**Task requirements:** Scan the records for "will" and copy each line that contains it.

[Saved entries]
################
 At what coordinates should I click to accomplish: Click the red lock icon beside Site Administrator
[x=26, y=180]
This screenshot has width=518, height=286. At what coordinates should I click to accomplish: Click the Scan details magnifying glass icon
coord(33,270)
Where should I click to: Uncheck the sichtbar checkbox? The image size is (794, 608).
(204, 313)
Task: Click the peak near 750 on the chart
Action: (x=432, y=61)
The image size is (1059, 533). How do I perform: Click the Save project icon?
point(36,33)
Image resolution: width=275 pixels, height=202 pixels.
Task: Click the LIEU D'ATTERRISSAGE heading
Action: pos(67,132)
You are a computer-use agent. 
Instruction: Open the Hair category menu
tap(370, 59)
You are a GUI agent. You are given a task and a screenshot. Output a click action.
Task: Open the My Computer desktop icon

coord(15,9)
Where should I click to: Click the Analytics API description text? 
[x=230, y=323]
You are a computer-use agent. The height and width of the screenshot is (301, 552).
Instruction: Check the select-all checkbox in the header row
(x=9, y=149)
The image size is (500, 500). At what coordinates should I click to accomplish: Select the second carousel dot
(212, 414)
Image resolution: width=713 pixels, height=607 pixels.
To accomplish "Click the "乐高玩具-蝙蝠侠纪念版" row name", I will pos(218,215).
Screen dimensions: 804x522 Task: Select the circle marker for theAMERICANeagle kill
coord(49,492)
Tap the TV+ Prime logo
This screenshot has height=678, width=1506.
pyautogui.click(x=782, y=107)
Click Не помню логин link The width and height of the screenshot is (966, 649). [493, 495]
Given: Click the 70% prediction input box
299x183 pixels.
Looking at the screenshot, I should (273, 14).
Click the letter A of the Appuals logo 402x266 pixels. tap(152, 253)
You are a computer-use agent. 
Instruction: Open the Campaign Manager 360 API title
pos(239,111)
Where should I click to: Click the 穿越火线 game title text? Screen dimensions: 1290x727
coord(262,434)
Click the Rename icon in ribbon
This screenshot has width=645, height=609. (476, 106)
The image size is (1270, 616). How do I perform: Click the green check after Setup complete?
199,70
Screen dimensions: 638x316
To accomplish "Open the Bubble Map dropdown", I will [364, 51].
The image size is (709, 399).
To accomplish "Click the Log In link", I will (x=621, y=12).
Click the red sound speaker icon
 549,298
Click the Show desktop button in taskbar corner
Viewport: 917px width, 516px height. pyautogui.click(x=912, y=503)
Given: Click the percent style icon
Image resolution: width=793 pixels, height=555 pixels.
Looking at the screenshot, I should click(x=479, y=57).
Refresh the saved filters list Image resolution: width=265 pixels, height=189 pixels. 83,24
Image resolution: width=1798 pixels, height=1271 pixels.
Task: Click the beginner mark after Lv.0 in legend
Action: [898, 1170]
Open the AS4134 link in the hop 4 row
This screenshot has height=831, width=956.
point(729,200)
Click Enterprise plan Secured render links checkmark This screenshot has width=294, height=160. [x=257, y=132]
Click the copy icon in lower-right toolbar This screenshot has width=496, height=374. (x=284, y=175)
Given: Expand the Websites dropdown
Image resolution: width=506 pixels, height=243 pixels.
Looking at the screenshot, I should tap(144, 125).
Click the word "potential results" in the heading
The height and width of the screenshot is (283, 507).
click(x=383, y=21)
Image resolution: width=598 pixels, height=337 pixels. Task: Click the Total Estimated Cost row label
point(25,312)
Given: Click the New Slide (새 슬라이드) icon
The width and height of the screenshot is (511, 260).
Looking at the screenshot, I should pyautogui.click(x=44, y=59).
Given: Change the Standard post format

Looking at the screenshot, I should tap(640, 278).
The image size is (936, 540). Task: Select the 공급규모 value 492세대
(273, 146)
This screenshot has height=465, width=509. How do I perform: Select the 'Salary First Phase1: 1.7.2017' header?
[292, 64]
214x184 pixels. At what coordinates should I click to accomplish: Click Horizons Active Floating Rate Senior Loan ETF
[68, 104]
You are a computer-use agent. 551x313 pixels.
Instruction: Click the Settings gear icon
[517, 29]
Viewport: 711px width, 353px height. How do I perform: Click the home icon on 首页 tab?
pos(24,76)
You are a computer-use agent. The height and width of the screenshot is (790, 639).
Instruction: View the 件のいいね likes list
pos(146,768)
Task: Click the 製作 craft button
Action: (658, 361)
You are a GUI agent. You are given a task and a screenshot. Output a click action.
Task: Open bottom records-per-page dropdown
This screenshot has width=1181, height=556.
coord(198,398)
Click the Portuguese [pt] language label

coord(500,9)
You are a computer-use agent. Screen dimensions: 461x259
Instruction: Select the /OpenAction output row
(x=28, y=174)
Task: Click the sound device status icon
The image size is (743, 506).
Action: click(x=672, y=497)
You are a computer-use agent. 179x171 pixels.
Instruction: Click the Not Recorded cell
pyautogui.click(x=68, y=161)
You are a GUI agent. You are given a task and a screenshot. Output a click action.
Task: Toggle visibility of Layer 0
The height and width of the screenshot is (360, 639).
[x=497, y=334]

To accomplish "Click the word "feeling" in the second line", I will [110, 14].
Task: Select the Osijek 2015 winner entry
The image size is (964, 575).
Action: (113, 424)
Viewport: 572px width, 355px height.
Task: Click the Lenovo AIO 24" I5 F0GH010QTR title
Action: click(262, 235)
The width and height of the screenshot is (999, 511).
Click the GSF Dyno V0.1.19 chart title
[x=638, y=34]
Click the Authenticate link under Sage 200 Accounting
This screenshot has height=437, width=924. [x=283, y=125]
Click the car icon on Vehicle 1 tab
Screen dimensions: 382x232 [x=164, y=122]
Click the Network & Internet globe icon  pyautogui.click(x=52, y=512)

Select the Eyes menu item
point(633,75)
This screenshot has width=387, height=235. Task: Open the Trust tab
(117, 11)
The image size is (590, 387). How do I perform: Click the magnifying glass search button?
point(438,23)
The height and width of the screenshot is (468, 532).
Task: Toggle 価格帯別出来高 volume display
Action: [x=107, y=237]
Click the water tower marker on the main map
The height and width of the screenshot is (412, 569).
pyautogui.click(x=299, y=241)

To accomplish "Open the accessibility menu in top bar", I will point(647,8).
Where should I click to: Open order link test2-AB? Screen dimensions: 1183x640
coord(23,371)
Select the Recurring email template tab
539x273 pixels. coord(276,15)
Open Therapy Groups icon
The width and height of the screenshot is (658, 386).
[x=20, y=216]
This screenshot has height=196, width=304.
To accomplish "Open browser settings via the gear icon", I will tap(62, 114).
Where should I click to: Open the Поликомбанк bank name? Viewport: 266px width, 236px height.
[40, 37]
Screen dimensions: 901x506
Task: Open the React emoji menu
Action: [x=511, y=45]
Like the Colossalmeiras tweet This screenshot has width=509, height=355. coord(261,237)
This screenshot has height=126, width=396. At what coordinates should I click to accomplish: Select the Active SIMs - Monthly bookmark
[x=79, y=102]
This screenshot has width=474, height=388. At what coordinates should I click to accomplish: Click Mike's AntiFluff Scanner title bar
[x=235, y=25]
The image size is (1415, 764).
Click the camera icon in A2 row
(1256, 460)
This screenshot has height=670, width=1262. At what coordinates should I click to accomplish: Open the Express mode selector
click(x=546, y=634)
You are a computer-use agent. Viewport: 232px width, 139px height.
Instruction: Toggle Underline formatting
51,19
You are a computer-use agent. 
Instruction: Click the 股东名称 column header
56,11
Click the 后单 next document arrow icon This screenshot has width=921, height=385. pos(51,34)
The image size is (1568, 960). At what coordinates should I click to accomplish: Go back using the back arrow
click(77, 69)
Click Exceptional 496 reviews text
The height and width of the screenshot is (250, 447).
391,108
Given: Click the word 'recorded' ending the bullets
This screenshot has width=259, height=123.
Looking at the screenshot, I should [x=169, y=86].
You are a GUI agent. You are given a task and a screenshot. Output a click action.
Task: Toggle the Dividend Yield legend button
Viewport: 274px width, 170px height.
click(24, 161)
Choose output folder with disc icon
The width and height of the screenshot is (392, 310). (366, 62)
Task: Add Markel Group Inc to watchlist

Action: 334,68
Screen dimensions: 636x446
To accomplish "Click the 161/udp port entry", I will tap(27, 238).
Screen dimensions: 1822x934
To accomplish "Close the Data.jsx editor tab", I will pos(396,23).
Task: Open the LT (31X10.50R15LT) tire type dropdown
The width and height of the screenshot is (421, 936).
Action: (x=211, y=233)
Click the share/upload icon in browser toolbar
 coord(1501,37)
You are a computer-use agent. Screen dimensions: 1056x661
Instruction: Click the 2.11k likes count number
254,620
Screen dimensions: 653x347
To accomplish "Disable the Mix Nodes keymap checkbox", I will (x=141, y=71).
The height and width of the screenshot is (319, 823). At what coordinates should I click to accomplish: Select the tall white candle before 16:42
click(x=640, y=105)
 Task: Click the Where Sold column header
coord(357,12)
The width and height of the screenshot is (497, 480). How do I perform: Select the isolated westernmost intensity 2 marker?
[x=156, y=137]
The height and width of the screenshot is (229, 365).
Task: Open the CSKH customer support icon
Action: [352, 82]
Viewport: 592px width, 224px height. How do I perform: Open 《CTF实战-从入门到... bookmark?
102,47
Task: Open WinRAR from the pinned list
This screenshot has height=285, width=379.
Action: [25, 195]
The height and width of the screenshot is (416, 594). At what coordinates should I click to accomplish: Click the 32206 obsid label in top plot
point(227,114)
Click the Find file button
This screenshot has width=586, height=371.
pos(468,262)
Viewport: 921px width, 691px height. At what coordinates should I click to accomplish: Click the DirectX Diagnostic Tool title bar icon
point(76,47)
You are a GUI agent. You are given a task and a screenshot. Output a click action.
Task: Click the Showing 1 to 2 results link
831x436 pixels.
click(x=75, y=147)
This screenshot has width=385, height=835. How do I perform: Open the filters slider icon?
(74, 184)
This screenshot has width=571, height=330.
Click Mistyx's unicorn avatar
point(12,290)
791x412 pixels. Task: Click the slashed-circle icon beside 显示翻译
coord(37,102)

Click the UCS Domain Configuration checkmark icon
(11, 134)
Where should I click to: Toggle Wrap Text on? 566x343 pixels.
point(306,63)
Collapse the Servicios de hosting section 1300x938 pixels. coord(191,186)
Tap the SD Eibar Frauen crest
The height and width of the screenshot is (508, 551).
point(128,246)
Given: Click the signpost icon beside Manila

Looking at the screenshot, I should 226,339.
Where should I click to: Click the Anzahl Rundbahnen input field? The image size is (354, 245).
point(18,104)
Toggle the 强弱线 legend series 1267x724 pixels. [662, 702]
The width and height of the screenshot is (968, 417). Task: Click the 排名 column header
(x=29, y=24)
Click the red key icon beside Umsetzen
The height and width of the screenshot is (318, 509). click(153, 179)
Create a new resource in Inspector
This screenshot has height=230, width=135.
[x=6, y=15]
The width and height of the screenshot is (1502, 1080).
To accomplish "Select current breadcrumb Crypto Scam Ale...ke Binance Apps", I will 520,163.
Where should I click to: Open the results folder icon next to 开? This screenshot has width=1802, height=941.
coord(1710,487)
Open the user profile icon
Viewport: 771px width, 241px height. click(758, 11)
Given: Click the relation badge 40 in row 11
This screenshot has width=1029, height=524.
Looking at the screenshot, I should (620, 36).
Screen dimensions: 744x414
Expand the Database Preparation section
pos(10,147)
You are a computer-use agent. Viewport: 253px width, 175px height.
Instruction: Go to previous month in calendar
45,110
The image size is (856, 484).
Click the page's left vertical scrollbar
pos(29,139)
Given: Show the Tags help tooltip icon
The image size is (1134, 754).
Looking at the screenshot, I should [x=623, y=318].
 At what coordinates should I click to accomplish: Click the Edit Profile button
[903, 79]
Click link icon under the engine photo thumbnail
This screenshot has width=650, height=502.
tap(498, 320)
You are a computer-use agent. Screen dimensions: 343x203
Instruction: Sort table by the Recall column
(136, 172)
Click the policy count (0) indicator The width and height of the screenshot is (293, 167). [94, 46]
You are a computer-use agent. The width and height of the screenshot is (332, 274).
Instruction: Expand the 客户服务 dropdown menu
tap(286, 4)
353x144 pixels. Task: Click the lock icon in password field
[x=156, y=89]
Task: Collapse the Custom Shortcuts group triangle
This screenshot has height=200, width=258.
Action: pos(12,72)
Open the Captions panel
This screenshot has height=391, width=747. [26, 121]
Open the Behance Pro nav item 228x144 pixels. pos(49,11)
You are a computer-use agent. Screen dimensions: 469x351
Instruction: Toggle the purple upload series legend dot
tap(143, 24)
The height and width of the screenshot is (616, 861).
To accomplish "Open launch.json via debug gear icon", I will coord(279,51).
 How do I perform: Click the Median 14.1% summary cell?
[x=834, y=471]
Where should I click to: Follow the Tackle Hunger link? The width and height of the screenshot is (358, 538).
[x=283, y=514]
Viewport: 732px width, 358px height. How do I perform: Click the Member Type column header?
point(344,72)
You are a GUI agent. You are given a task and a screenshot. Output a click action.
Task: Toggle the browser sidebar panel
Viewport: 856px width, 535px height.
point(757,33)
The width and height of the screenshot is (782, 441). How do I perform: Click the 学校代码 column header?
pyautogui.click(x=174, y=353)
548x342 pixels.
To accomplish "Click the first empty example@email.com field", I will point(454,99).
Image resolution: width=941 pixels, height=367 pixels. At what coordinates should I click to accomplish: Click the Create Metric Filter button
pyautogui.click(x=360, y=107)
################
**Answer space:**
To accomplish "Click the "乐高玩具-蝙蝠侠纪念版" row name", I will pos(218,215).
To accomplish "Open the Bubble Map dropdown", I will [364, 51].
To accomplish "Click the Log In link", I will (x=621, y=12).
To accomplish "Click the word "feeling" in the second line", I will [110, 14].
To accomplish "Open the accessibility menu in top bar", I will point(647,8).
To accomplish "Open browser settings via the gear icon", I will tap(62, 114).
To accomplish "Click the 161/udp port entry", I will tap(27, 238).
To accomplish "Close the Data.jsx editor tab", I will pos(396,23).
To accomplish "Disable the Mix Nodes keymap checkbox", I will (x=141, y=71).
To accomplish "Select current breadcrumb Crypto Scam Ale...ke Binance Apps", I will 520,163.
To accomplish "Open launch.json via debug gear icon", I will coord(279,51).
To accomplish "Click the first empty example@email.com field", I will point(454,99).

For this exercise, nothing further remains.